Namun, jika UU HAM ingin mengatur hal tersebut pengaturannya harus dirumuskan dengan cermat agar tidak tumpang tindih dengan pengaturan mengenai korporasi sebagai subjek tindak pidana (pidana korporasi) sebagaimana diatur dalam KUHP baru yang akan berlaku pada tahun 2026 mendatang. Lebih lanjut, mengkategorikan individu yang bukan aparat negara sebagai pelaku pelanggaran HAM juga harus dilakukan dengan cermat, agar pengaturannya tidak tumpang tindih dengan peraturan hukum pidana.
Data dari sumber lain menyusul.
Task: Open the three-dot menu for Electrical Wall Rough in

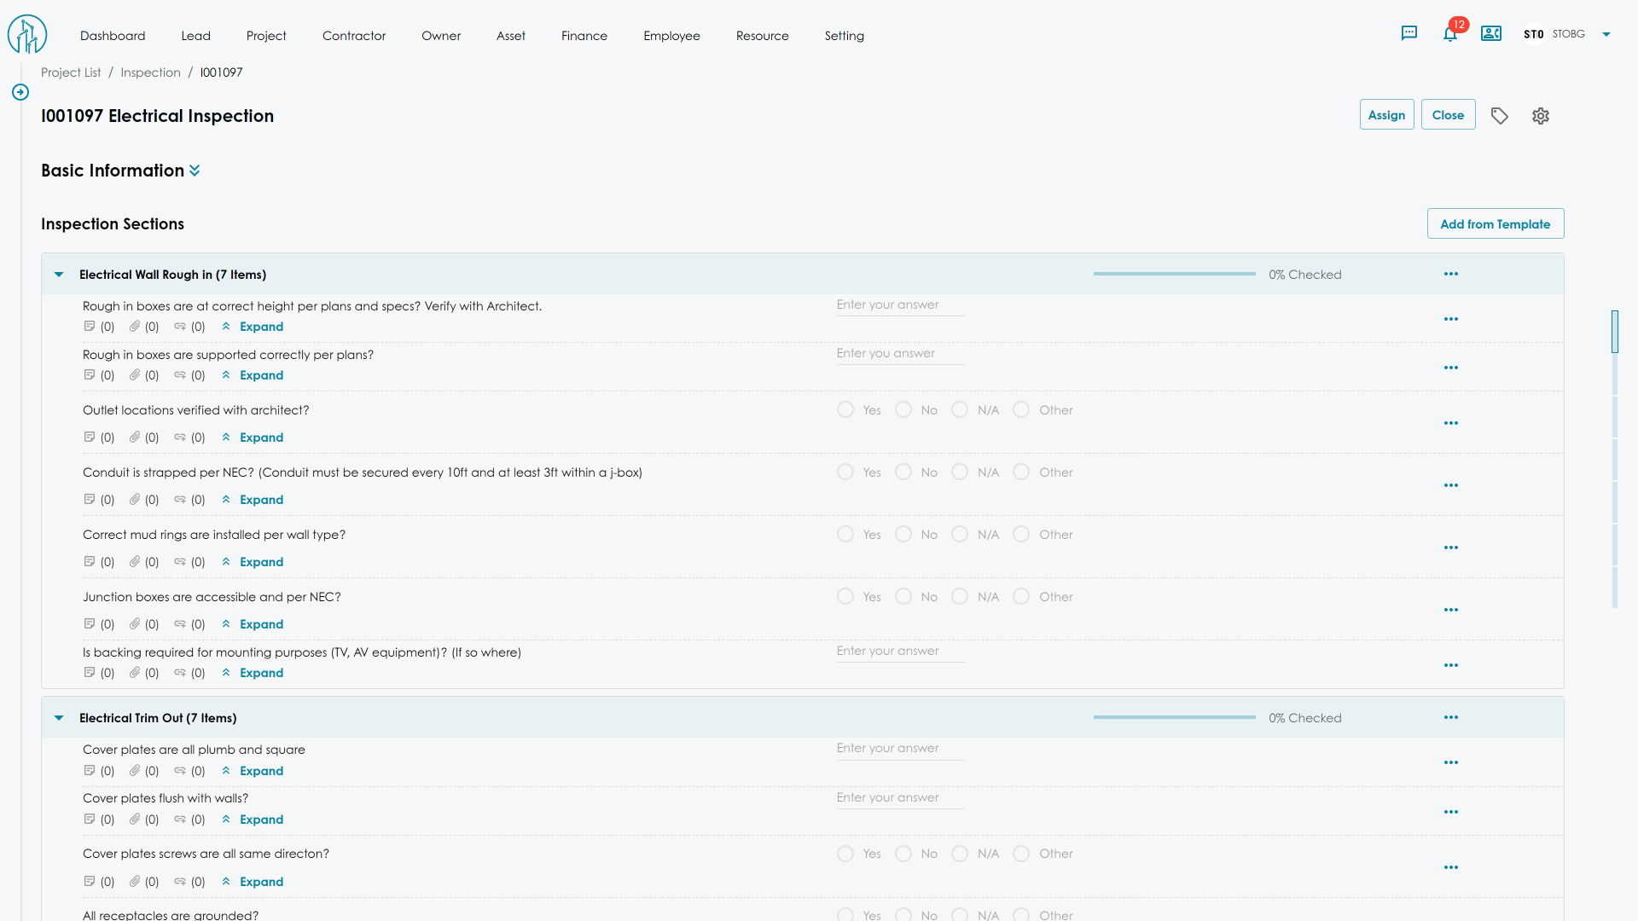Action: [x=1450, y=275]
Kedua, wacana untuk menggabungkan Komnas HAM dengan lembaga seperti Komnas Perempuan dan Komisi Perlindungan Anak Indonesia berpotensi menyebabkan pelemahan terhadap perlindungan serta pemenuhan hak perempuan dan hak anak. Menggabungkan lembaga-lembaga ini juga berisiko melemahkan fokus, keahlian, dan pendekatan sensitif terhadap isu perempuan dan anak, yang membutuhkan penanganan khusus dan berbeda dari isu HAM umum. Hal tersebut juga dapat menyebabkan besarnya beban kerja serta tidak seimbangnya pemenuhan prioritas masing-masing isu. Lebih lanjut jika mengacu pada standar internasional, General Comment No. 2 Committee on the Rights of the Child menyatakan bahwa sebaiknya negara yang telah meratifikasi Konvensi Hak Anak (seperti Indonesia) memiliki lembaga khusus yang menangani persoalan perlindungan dan pemenuhan hak anak.4
Oleh karena itu, wacana menggabungkan beberapa lembaga HAM ke dalam naungan Komnas HAM harus dikaji secara hati-hati agar tidak menjadi langkah mundur dalam upaya negara melindungi, memenuhi dan mempromosikan HAM.
Ketiga, wacana untuk melakukan revisi terhadap UU HAM harus dilakukan dengan melibatkan pihak-pihak yang berkepentingan khususnya kelompok korban. Revisi undang-undang tidak cukup dilakukan dengan mendengarkan masukan dari pakar HAM dan organisasi HAM namun juga harus sepenuhnya mendengarkan aspirasi dari korban pelanggaran HAM. Revisi undang-undang harus dilakukan secara terbuka dan tidak mengulangi proses penyusunan tertutup dan tidak partisipatif sebagaimana proses penyusunan sejumlah peraturan perundang-undangan terdahulu.
Keempat, perlu digarisbawahi bahwa pemerintah hingga kini belum melakukan penyidikan dan penuntutan terhadap 13 kasus pelanggaran berat HAM. Oleh karena itu komitmen terhadap perlindungan HAM harus dilakukan tidak hanya dengan melakukan revisi terhadap UU HAM, melainkan dengan secara serius menindaklanjuti hasil penyelidikan Komnas HAM terhadap peristiwa pelanggaran berat HAM yang terjadi. Revisi peraturan perundang-undangan harus disertai dengan komitmen hukum dan politik untuk menuntaskan kasus-kasus pelanggaran berat HAM.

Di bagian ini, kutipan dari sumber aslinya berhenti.